- 2011 NYTW Off-Broadway promotional poster
- Original language: English
- Written by: Elevator Repair Service
- Subject: Romance & Adventure
- Genre: Drama
- Setting: 1920s France & Spain

Premiere
- Place: 2010 Edinburgh Festival Fringe

= The Select (The Sun Also Rises) =

Play

The Select (The Sun Also Rises) is a stage adaptation of Ernest Hemingway's 1926 novel The Sun Also Rises by Elevator Repair Service theater ensemble. It has been performed in several venues. It premiered at the 2010 Edinburgh Festival Fringe. The Off-Broadway production, which ran from September 11 – October 23, 2011 at the New York Theatre Workshop (NYTW), earned awards for its sound design. The show directed by John Collins and produced by Ariana Smart Truman and Lindsay Hockaday received the Lucille Lortel Award for being outstanding.

==Details==
It was performed at the Royal Lyceum Theatre in Edinburgh in 2010, the Arts Bank in Philadelphia in 2010, at ArtsEmerson in Boston in 2011, the NYTW in New York City in 2011, the 2012 Dublin Theatre Festival, and McCarter Theatre in Princeton in 2012. The work, named for a bar at which the protagonists gather, features a bullfight on stage. The show is faithful to the original ill-fated romantic triangle between Americans Robert Cohn and Jake Barnes and Brit Lady Brett Ashley that was set in Spain and France. This work is like much of the Elevator Repair Service's other performances in which "the cast recites parts of the book verbatim while also drolly enacting dance, drama and mayhem onstage". The show was notable for its unusual cacophony, which is controlled by the performers rather than sound technicians.

The Off-Broadway production began previews on August 19, 2011 and officially opened on September 11. It was scheduled to run until October 9 and was extended until October 23.

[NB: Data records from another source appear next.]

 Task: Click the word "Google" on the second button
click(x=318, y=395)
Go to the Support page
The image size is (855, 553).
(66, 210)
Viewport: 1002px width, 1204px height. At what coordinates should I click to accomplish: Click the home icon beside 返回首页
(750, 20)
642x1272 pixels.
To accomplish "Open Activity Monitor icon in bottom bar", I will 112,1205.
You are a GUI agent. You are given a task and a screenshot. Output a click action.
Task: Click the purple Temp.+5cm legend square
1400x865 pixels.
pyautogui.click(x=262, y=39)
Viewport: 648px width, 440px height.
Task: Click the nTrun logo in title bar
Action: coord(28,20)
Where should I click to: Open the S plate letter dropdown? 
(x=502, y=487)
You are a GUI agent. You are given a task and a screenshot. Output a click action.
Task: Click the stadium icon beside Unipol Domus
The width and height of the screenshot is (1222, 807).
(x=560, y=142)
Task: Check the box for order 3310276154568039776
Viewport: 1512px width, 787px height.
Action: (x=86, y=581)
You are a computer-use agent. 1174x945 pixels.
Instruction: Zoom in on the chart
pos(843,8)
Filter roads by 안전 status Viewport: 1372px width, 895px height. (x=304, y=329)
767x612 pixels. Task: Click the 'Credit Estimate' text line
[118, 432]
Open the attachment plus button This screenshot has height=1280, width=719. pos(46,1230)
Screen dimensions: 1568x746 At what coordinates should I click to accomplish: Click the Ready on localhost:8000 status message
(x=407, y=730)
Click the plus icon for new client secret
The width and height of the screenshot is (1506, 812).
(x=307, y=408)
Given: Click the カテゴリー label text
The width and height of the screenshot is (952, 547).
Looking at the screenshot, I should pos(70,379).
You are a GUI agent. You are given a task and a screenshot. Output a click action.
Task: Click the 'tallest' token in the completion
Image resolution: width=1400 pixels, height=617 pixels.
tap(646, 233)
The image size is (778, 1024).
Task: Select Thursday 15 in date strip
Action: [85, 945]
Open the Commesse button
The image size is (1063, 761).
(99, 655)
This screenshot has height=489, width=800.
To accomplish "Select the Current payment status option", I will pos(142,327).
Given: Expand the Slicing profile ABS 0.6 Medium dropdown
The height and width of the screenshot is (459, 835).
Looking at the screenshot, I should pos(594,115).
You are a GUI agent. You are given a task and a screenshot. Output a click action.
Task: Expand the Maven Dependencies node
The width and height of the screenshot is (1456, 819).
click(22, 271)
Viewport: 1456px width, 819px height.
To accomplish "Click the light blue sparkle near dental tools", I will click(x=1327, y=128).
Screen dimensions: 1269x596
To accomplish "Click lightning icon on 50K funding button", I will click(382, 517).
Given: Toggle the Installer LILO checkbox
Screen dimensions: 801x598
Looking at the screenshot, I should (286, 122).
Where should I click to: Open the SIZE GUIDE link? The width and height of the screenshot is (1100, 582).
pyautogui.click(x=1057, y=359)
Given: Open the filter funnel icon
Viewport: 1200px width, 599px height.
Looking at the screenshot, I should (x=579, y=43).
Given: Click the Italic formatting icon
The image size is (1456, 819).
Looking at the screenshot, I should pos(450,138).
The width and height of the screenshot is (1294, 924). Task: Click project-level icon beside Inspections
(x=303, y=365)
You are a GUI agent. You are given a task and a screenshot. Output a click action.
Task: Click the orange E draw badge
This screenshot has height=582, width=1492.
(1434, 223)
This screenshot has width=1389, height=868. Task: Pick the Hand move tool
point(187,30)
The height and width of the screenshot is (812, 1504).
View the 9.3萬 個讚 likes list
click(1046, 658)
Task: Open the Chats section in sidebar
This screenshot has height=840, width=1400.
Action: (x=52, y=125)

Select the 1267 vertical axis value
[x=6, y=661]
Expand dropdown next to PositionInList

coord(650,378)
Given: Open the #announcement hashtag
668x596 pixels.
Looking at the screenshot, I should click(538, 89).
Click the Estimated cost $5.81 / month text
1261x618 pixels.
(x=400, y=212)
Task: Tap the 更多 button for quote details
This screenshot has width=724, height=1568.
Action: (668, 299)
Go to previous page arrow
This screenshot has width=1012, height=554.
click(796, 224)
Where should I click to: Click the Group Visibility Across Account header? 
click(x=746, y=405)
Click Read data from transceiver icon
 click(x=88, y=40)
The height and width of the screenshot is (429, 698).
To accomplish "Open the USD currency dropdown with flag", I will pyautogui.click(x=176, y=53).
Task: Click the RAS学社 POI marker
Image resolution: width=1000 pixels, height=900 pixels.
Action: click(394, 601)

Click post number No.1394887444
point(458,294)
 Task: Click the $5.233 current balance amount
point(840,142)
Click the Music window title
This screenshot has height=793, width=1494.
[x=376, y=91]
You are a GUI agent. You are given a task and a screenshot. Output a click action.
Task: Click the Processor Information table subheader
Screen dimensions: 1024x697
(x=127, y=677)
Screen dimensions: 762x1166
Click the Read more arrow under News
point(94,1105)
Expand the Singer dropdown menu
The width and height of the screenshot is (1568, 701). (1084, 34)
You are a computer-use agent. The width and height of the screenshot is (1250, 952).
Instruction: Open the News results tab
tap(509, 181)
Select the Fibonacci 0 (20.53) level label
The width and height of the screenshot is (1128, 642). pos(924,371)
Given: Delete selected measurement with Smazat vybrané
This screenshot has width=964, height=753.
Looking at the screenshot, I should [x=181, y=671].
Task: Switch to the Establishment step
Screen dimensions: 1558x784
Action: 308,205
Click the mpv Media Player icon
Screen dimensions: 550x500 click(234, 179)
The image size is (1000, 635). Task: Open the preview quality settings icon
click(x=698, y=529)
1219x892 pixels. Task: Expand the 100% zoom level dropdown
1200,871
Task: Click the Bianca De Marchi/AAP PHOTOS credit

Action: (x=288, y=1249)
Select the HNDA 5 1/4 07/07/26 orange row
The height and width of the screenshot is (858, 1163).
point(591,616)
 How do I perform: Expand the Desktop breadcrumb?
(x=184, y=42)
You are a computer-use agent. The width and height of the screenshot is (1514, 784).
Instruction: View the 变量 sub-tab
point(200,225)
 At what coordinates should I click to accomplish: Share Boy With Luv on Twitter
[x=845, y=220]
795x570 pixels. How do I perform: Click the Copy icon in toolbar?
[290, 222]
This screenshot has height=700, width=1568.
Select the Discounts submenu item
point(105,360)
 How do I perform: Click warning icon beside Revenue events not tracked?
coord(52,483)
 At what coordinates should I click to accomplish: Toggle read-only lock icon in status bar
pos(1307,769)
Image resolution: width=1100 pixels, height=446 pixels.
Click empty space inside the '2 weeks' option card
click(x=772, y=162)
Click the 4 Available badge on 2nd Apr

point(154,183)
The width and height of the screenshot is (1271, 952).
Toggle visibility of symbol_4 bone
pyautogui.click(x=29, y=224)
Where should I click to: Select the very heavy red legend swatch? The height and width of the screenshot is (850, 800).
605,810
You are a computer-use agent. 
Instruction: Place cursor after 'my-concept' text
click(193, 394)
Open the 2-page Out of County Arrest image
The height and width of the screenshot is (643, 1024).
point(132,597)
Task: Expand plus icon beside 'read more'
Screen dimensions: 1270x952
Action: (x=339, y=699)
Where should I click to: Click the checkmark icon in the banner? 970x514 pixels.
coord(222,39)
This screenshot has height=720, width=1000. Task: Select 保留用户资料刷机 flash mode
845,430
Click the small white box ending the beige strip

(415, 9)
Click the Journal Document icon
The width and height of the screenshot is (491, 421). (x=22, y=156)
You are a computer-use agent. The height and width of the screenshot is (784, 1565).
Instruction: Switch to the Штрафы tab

A production at Shakespeare Theatre Company in Washington, D.C., opened on February 18, 2017 and ran until April 2.

==Cast==
- Frank Boyd as Harvey Stone, Harris, others
- Mike Iveson as Jake Barnes
- Vin Knight as Count Mippipopolous, Braddocks, Montoya, others
- Kate Scelsa as Frances, others
- Kaneza Schaal as Georgette, the concierge, the drummer, Belmonte, others
- Pete Simpson as Mike Campbell, others
- Susie Sokol as Pedro Romero, others
- Lucy Taylor as Brett Ashley
- Matt Tierney as Robert Cohn
- Ben Williams as Bill Gorton, Zizi, others

==Awards==
Matt Tierney and Ben Williams won the 2012 Obie Award for Sound Design and the 2012 Lucille Lortel Award for Outstanding Sound Design. David Zinn was nominated for the Lortel Award in Outstanding Scenic Design.

==Critical commentary==
Lyn Gardner of The Guardian, while noting its length, praised the performance in Edinburgh describing it as "theatrical open-heart surgery on Ernest Hemingway's first major success" done with "surgical expertise and a droll, playful humour" that is too long at nearly four hours. Erik Piepenburg of The New York Times says that although words are important to this performance, so are sounds. When Ben Brantley of The New York Times saw the 2010 Philadelphia performance, he praised the presentation of the alcoholic consumption and continuous party atmosphere saying "This alcoholic element is what has been conjured so persuasively" and the show is "a wood-paneled temple to drinks past, present and future". However, upon seeing the 2011 Off-Broadway performance, Brantley says "...it never entirely wraps its mind around the style and essence of the book that inspired it". The Village Voices Helen Shaw described the show as "a gleefully drunken, offhandedly contemporary animation of Hemingway's hardboiled classic". Adam Hetrick of Playbill described the performance as "a dramatic explosion of Hemingway's 1926 novel, that melds text, theatrical avant garde and an evocative soundscape".